I primi ricordi che ho di Andrea sono legati ad uno spettacolo di paese organizzato in occasione della tradizionale sagra di Settembre. Un bambino di cinque anni dagli occhi scuri ed espressivi e occhialetti tondi che lo facevano somigliare vagamente ad Harry Potter.

 

 

“Che cos’hai fatto di bello, Andre?” gli chiedevo spesso.

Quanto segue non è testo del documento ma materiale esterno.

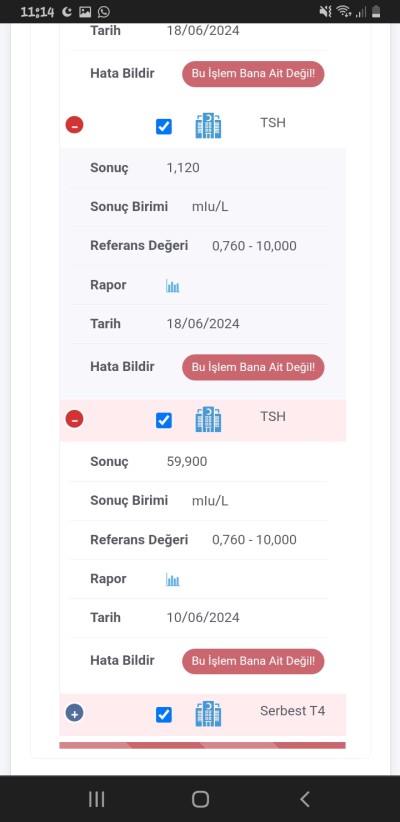Open hospital icon for TSH result 1,120
The width and height of the screenshot is (400, 822).
[x=208, y=126]
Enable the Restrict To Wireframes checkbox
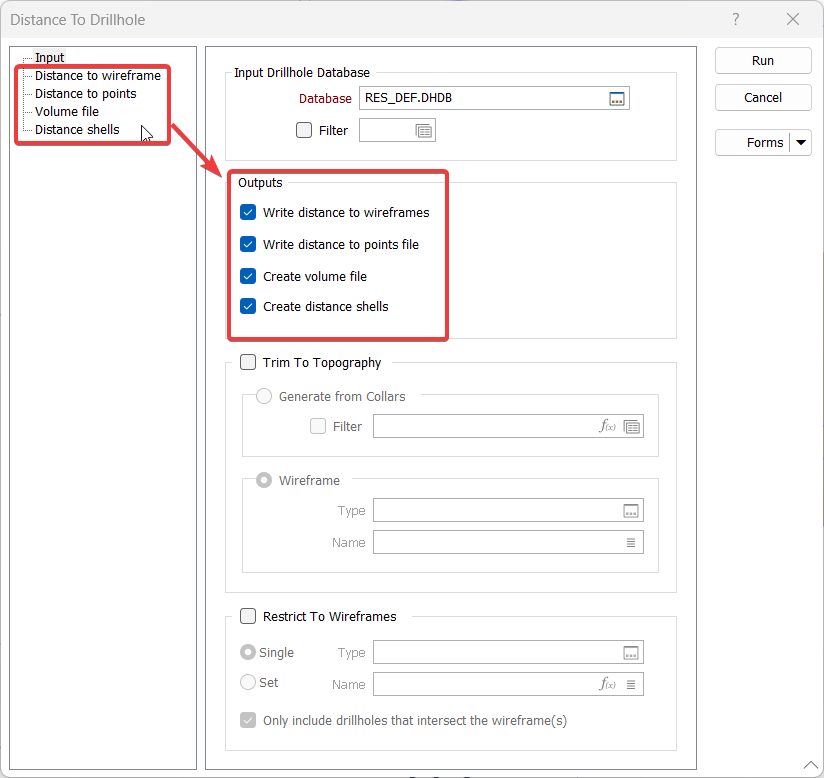The image size is (824, 778). pyautogui.click(x=248, y=617)
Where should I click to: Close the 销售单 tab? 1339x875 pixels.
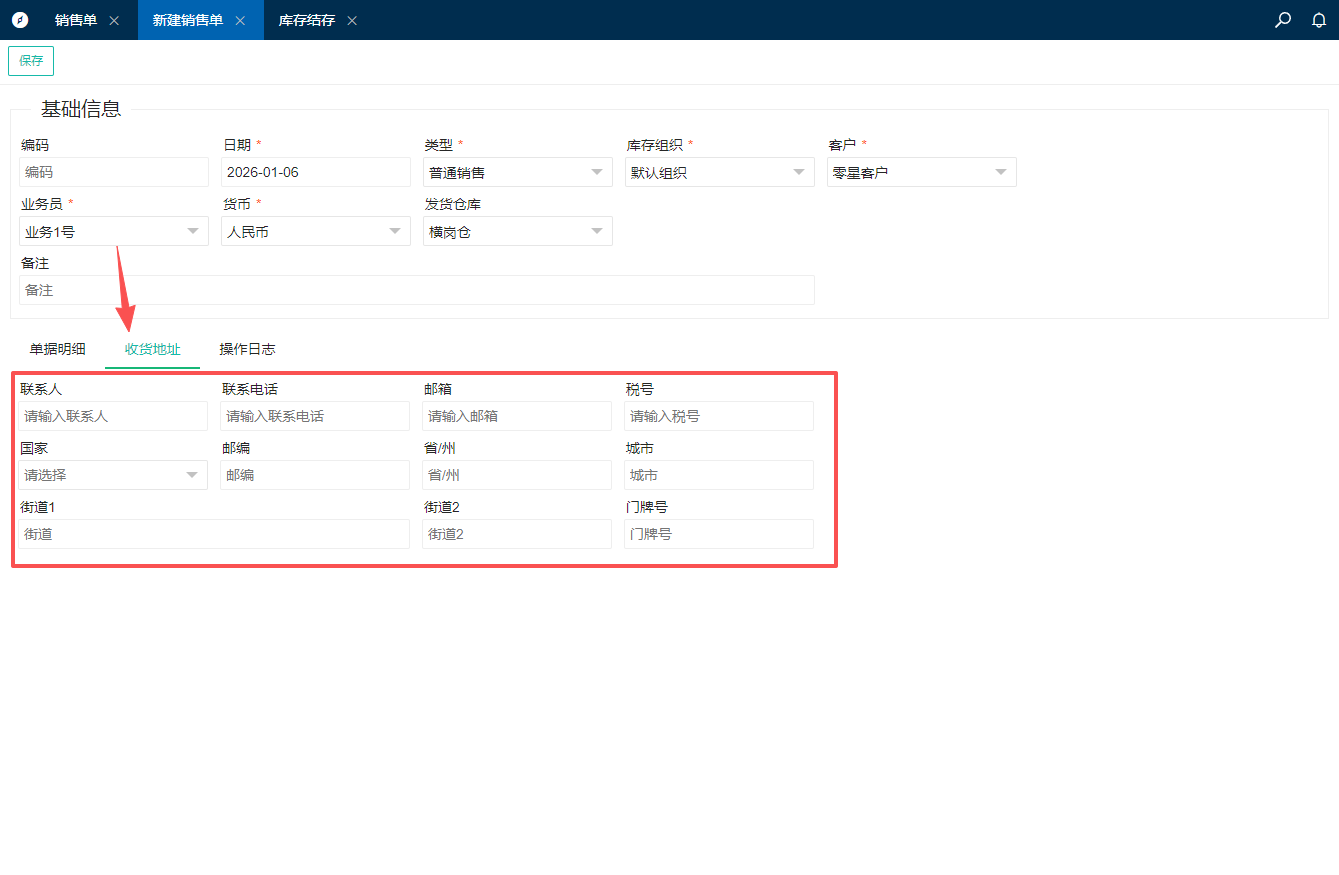coord(114,21)
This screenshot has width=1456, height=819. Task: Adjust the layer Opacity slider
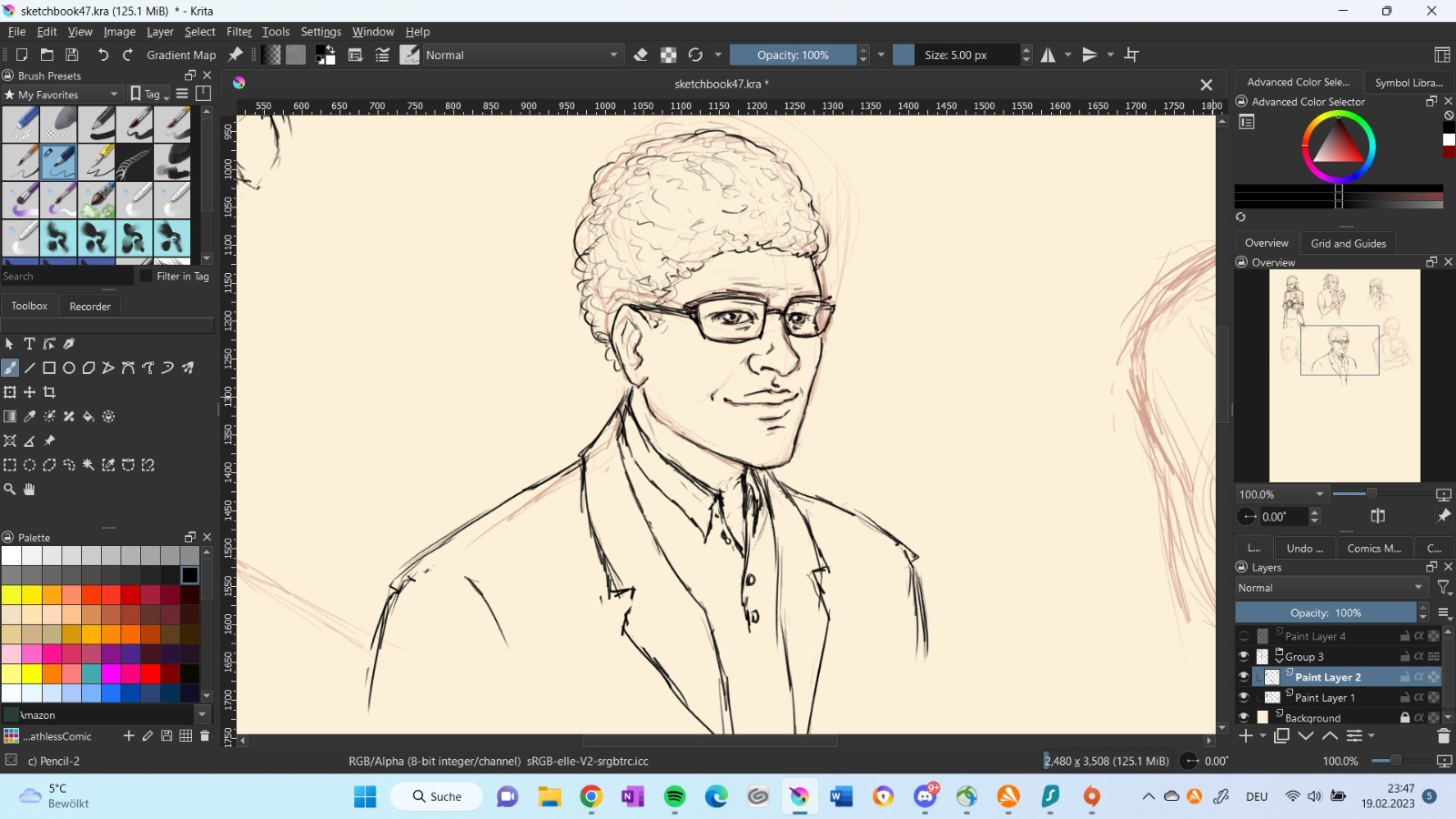pos(1326,613)
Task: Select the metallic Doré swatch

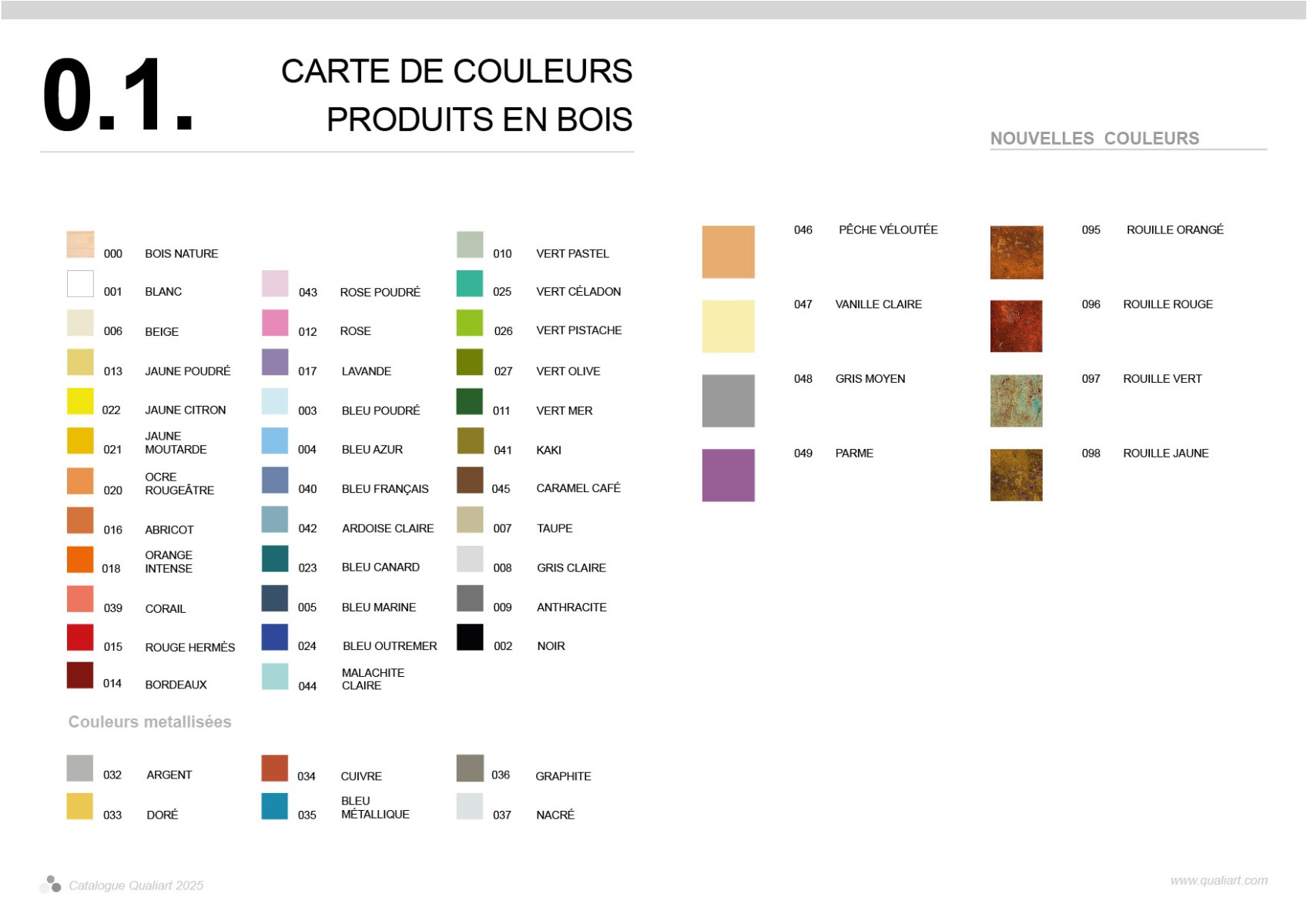Action: tap(80, 806)
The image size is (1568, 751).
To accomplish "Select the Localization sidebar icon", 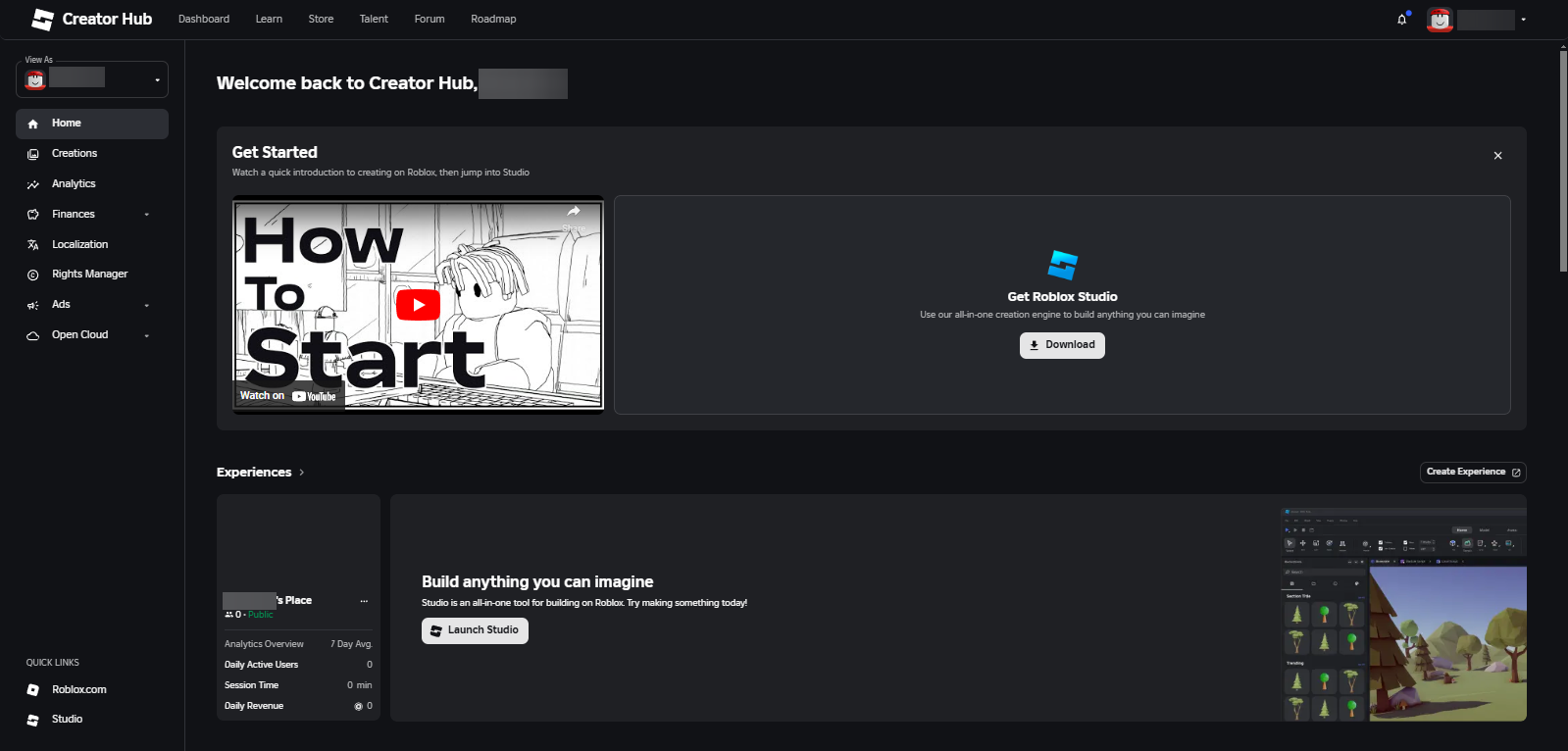I will (33, 245).
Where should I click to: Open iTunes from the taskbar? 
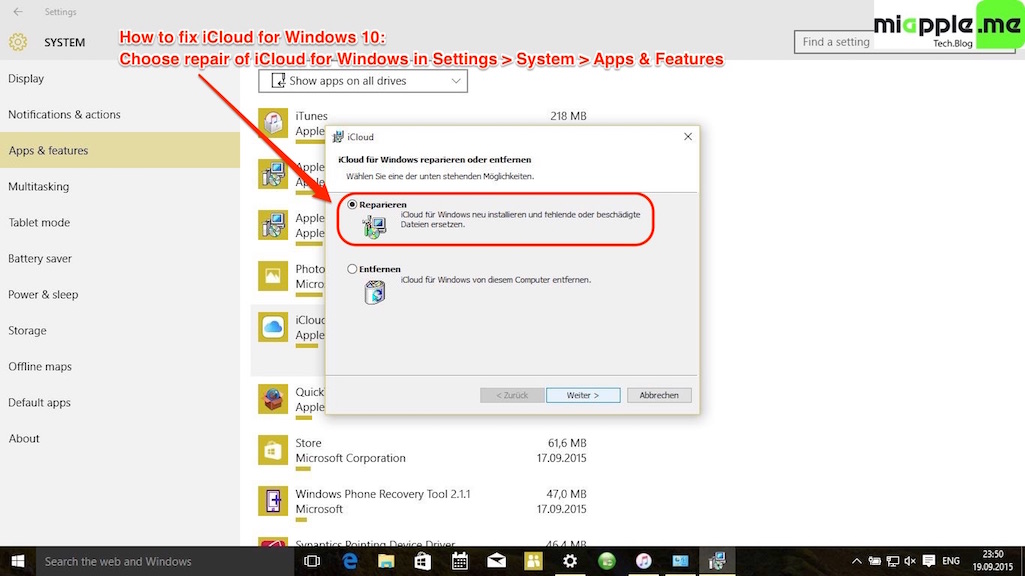643,561
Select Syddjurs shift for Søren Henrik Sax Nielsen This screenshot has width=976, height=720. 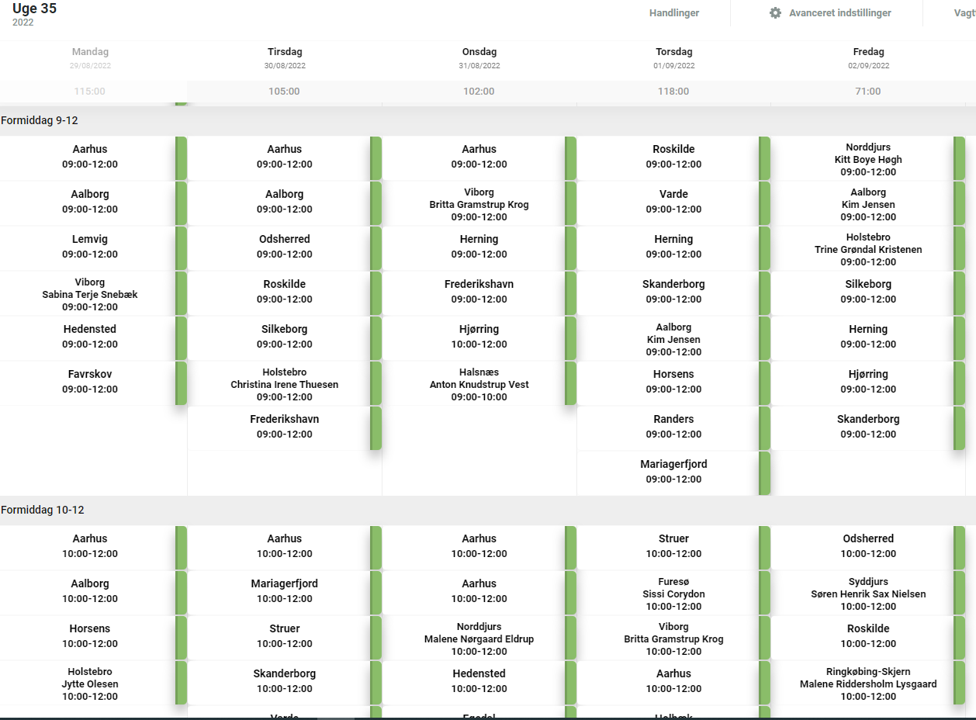pyautogui.click(x=867, y=593)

“Ho giocato con le pile e le lampadine delle biciclette.”

 

 

Giocare, per Andrea, significava fingere di costruire impianti elettrici chiuso in una piccola casetta nel giardino della nonna Franca. Ora, trovatelo voi un altro bambino di quell’età che anziché giocare ai videogiochi e guardare cartoni animati, si appassiona di elettronica. Oggi Andrea è cresciuto, ha da poco compiuto vent’anni ed è un tecnico elettronico, lavora in una ditta che produce impianti hi-fi. Nel tempo libero, esattamente come da piccolo, fermo proprio non ci sa stare. Ho scoperto per caso quello di cui si sta occupando, l’ho scoperto da un messaggio su una chat di gruppo che recitava:

 

“Andre, riesci a farmi avere una delle tue mascherine?”

"
Sono vivo grazie a quei medici che lavorano in prima linea, che non si lasciano scoraggiare davanti alle difficoltà, che si aggrappano alla vita e così t’insegnano a fare altrettanto. Dovevo trovare un modo per sdebitarmi con loro e finalmente l’ho trovato.

 

Tutto inizia esattamente un anno fa quando Andrea si ritrova ricoverato nel reparto di Pneumologia dell’Ospedale Maggiore di Cremona con una brutta – brutta davvero – polmonite. Medici e infermieri si occupano di lui giorno e notte, non lo lasciano solo un secondo e dopo diverse settimane Andrea riesce a riprendersi e a tornare a casa.

 

“E’ stata un’emozione incredibile tornare a vivere la mia quotidianità, non ero più abituato.” sorride. “Ormai i volti più familiari erano quelli delle persone che mi curavano ogni giorno. Me la sono vista brutta, se non fosse stato per loro non so come ne sarei uscito.”

 

Il tempo passa, Andrea torna alla sua vita, riprende il lavoro, esce con gli amici. Tutto perfettamente normale fino al giorno in cui il Covid-19 entra nelle nostre vite come l’imbucato ad una festa che nessuno ha invitato. Andrea scopre per caso un video su YouTube in cui un gruppo di ragazzi di Varese invitano chi è in possesso di una stampante 3D a produrre mascherine da donare a chi è in prima linea nella lotta al virus. E lui, una stampante 3D ce l’ha. Il suo pensiero corre immediatamente al reparto dell’ospedale in cui ha trascorso tanto tempo, al dottor Maestrelli e alle persone che coraggiosamente continuano a svolgere il loro lavoro. Si mette all’opera con l’aiuto della mamma Michela, produce 200 mascherine che dona gratuitamente a Croce Rossa, Croce verde, Cremona Soccorso, Carabinieri di Vescovato, Polizia Stradale, 100 per il reparto di pneumologia dell’Ospedale Maggiore, 150 per l’Opera Pia di Castelverde.

 

“Quante mascherine riesci a produrre al giorno?” gli chiedo.

 

“Ottimizzando la stampa riesco a farne una ogni 15 minuti. E cerco di utilizzare anche materiali adeguati. La plastica usata per i supporti è una plastica riciclata, derivata dallo scarto del mais, quindi biodegradabile, non tossica durante la fusione.”